A real lighthouse keeper confirms that, yes, seagulls are as evil as they're depicted in The Lighthouse
Screenshot: A24

Robert Eggers has established a reputation for making films informed by exacting historical research. In both The Witch and last year’s The Lighthouse, his characters speak in period appropriate English, understand their worlds through alien-seeming psychology, and inhabit places laboriously constructed to recreate centuries-old architecture. In an effort to put all this work to the test, Little White Lies’ Adam Woodward spoke to Chris Foulds, a former lighthouse keeper, about just how true to life Eggers’ latest film really is. In the process, he learned that not only is The Lighthouse mostly accurate in its depiction of the lonely, maddening job, but that it gets one important detail exactly right: Seagulls are, in fact, terrifying, murderous assholes.

Foulds, who was “posted to 32 different locations around Britain” during his quarter century as a lighthouse keeper throughout the 1970s and ‘80s, has a lot of interesting stories about his former career. While recounting how the wild drinking and intense cabin fever from his own experience were replicated in The Lighthouse, Foulds touches on the closest thing the movie has to an outright villain. “I remember the one keeper who came back one day and a gull had drawn blood diving at him,” he says. “Scoured his scalp.”

“Other birds like terns could be nasty, but seagulls would dive-bomb you and crap on you and all sorts,” Foulds continues, before adding that, in a little bit of payback, “we used to collect seagulls’ eggs and make omelettes.”

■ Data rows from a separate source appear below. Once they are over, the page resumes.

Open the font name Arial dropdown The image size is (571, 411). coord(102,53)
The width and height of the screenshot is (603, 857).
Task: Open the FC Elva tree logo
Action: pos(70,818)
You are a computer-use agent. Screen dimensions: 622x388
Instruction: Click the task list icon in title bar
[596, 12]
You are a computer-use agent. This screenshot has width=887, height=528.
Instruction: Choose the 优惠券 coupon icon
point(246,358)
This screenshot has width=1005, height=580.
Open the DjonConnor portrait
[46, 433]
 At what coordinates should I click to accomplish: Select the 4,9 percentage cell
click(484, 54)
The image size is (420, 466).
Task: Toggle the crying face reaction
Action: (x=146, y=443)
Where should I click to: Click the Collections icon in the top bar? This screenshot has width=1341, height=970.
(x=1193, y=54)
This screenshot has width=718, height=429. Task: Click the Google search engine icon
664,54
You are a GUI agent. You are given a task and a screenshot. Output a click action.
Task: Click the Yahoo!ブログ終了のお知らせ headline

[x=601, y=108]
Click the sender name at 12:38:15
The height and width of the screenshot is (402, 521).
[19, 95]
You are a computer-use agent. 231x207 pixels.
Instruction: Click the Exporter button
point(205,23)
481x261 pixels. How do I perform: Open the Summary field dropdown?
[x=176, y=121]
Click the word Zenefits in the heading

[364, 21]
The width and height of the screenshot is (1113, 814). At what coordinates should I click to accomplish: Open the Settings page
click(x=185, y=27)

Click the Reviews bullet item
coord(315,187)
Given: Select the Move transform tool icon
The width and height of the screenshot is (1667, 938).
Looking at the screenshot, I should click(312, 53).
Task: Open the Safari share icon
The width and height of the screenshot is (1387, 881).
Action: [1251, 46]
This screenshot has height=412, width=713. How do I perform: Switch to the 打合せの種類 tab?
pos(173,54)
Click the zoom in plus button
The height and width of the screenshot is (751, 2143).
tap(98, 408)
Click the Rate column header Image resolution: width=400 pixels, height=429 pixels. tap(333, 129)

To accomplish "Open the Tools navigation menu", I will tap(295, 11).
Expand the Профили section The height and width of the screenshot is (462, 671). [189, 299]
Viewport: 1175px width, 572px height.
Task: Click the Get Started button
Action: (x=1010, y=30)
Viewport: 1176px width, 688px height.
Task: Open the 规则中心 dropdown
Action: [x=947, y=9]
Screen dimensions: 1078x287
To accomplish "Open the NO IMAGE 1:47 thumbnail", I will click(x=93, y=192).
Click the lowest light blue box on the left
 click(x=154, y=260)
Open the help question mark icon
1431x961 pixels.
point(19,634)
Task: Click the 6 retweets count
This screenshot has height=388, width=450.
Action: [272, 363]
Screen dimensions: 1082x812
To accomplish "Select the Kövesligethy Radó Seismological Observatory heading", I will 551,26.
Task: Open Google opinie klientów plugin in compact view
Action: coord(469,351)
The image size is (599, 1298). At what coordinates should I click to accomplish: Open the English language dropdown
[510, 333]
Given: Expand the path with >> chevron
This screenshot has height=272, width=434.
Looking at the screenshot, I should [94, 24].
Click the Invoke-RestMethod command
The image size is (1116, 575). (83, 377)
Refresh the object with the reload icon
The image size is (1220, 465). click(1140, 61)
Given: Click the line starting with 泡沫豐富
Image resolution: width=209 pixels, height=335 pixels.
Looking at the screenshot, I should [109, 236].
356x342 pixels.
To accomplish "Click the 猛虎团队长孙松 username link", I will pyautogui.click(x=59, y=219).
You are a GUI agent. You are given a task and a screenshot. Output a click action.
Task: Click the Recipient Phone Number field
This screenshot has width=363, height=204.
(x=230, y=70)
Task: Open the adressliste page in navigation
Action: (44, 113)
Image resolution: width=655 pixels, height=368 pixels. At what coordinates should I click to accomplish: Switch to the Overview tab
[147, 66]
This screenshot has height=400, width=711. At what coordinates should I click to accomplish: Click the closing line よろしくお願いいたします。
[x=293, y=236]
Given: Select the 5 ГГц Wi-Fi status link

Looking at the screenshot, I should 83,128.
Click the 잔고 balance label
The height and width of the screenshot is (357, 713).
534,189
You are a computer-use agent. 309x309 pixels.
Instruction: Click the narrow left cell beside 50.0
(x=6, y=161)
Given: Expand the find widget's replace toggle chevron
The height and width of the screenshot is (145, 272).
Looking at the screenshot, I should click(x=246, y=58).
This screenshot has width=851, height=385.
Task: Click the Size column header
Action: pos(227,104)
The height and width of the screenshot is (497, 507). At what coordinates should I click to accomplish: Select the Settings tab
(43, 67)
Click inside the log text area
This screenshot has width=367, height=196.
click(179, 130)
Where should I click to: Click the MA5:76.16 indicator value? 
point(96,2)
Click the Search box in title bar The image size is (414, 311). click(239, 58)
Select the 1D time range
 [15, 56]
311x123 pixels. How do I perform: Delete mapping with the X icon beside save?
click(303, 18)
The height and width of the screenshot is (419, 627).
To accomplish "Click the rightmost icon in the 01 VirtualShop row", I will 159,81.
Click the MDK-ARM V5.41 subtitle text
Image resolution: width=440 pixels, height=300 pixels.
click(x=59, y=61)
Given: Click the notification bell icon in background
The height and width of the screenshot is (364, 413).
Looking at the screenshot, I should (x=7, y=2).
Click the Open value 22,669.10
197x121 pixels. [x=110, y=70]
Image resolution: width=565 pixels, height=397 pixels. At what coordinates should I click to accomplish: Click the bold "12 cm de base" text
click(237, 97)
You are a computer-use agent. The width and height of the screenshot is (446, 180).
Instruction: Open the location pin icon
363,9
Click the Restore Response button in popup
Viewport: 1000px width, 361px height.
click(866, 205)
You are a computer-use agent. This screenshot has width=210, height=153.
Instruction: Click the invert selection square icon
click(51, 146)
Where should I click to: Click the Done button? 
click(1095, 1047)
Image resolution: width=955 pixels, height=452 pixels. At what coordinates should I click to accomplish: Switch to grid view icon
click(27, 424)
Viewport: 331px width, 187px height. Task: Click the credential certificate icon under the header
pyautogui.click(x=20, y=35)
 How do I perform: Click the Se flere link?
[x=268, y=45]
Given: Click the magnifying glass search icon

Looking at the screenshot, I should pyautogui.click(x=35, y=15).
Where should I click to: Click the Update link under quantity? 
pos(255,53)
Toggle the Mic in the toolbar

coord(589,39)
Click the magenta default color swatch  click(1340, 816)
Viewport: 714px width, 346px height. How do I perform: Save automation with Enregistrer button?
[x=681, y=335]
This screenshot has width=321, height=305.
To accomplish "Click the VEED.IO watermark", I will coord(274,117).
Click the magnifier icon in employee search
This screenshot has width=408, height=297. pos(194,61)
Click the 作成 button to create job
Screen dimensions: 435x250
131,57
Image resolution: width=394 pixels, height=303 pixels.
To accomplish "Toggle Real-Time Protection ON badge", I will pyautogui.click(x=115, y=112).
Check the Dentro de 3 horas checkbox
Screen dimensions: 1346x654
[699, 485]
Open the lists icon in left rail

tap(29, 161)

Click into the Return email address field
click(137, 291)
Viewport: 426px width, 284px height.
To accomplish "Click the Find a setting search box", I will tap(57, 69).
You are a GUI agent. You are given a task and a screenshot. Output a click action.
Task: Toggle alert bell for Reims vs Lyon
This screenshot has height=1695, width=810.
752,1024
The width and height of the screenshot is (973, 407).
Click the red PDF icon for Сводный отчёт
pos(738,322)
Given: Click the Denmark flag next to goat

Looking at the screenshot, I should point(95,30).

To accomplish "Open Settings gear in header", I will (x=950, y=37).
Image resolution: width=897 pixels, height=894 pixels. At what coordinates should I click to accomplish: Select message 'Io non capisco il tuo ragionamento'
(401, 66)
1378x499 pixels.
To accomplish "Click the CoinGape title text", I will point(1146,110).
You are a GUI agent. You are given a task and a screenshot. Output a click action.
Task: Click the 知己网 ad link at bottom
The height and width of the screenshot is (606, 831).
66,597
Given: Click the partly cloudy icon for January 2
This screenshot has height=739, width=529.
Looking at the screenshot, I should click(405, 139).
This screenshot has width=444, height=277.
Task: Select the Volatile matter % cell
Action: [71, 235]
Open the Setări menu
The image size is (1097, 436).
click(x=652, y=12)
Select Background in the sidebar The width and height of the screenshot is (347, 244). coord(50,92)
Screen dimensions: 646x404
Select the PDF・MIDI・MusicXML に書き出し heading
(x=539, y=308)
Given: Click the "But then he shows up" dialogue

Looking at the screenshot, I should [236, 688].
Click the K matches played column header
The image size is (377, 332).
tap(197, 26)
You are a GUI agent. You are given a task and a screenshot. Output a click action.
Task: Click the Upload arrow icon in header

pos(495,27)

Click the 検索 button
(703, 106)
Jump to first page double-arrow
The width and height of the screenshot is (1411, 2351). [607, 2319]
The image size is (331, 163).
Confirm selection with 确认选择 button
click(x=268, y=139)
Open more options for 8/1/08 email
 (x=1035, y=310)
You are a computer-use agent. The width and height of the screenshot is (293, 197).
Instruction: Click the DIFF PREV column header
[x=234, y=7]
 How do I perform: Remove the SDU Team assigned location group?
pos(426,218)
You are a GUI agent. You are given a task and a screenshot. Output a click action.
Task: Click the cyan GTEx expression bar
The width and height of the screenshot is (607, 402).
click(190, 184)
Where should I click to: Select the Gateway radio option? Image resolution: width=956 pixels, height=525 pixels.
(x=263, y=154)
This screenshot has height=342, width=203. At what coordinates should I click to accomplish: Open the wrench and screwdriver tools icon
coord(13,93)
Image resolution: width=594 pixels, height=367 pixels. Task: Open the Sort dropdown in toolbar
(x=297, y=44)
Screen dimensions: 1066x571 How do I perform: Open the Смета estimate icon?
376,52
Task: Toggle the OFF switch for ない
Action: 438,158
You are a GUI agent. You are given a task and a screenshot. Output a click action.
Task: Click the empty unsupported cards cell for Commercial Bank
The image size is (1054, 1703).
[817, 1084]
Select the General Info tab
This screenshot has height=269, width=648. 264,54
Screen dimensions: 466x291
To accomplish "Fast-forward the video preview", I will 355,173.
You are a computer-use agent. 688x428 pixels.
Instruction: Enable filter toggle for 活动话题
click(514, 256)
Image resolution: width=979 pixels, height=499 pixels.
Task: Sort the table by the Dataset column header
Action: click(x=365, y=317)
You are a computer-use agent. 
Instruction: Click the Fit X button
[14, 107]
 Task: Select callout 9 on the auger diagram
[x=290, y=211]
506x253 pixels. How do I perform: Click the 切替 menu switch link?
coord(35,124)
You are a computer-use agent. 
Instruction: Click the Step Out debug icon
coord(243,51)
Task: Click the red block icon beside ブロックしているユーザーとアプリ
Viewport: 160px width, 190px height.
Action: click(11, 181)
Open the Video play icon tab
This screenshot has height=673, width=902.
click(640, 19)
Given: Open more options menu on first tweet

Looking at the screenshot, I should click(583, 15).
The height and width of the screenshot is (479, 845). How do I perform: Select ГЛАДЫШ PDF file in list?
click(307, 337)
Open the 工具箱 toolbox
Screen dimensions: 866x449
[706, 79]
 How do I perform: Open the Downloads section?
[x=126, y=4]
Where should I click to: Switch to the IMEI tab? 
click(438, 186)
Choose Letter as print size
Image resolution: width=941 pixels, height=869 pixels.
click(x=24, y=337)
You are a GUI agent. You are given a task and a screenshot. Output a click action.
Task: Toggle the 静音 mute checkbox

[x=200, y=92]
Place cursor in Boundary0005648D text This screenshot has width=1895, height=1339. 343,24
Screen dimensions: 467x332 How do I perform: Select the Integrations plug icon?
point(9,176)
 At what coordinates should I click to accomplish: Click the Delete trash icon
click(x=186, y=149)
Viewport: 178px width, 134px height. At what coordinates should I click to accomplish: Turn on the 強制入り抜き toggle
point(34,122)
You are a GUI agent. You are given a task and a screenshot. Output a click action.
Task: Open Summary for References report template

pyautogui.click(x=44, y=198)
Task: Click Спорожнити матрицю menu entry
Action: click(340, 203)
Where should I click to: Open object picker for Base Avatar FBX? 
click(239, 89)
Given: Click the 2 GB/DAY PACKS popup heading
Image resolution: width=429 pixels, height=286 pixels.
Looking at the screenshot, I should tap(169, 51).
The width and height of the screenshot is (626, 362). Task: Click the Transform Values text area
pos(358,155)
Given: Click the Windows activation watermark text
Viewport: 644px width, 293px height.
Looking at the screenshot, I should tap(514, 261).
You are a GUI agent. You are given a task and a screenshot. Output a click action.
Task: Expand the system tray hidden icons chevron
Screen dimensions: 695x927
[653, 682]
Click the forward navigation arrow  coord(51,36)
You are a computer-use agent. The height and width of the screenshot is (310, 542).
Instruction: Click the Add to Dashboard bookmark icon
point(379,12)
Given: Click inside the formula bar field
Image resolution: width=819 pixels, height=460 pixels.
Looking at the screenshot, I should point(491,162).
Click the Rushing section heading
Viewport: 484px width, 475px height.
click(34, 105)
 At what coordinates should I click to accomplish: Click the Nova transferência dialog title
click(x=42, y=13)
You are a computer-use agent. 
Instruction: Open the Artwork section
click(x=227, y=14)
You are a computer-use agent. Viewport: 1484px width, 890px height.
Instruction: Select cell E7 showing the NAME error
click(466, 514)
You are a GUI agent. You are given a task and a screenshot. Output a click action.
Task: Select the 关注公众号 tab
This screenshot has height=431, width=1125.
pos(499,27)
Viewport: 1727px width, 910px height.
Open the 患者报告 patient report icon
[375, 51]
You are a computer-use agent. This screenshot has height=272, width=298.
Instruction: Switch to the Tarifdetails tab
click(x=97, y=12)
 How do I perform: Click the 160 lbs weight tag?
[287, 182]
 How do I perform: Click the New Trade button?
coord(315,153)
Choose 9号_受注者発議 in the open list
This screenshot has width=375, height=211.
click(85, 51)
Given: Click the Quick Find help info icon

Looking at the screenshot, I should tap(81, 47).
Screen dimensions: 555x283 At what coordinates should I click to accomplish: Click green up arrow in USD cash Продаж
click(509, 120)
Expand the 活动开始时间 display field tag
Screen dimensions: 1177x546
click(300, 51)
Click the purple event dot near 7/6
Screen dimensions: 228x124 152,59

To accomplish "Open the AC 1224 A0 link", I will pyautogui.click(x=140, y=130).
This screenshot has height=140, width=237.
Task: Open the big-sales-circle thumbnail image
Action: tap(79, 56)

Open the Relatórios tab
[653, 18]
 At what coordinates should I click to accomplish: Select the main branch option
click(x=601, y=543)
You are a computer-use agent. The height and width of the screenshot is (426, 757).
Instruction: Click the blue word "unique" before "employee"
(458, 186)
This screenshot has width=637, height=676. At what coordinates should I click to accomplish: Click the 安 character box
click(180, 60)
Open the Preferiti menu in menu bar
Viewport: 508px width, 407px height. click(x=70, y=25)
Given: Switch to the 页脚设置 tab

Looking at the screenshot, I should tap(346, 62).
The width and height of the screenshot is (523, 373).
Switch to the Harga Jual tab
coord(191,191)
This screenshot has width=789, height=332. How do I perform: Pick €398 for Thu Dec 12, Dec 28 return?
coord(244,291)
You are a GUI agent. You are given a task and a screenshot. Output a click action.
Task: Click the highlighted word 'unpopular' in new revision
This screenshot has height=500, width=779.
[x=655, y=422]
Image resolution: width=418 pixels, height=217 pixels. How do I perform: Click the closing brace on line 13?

When it comes to non-bird-related aspects of the film, Foulds praises “the camerawork” recreating “the atmospheric feel of these dingy rooms”; the “brilliant” uniforms; how “silly” things get when keepers “get on to the booze”; and Willem Dafoe and Robert Pattinson’s ability to channel “the characteristics and psychology of being a lighthouse keeper, especially the isolation.” He mentions, though, that other parts of the movie don’t reflect his experiences quite as well, like the coal-fired engine in the movie not requiring “three men working shifts” to operate and that “no lighthouse authority would let a station be in such shit order as that” since so many keepers were “ex-seafarers” who are “very tidy, meticulous people.”

Generally, though, Foulds thinks Eggers did a good job replicating a keeper’s lifestyle. Check out the rest of the piece for further details—but be sure not to forget to monitor your surroundings while you’re reading, lest a seagull catch you unawares and swoop down to rip your face up with its talons or poop on your head.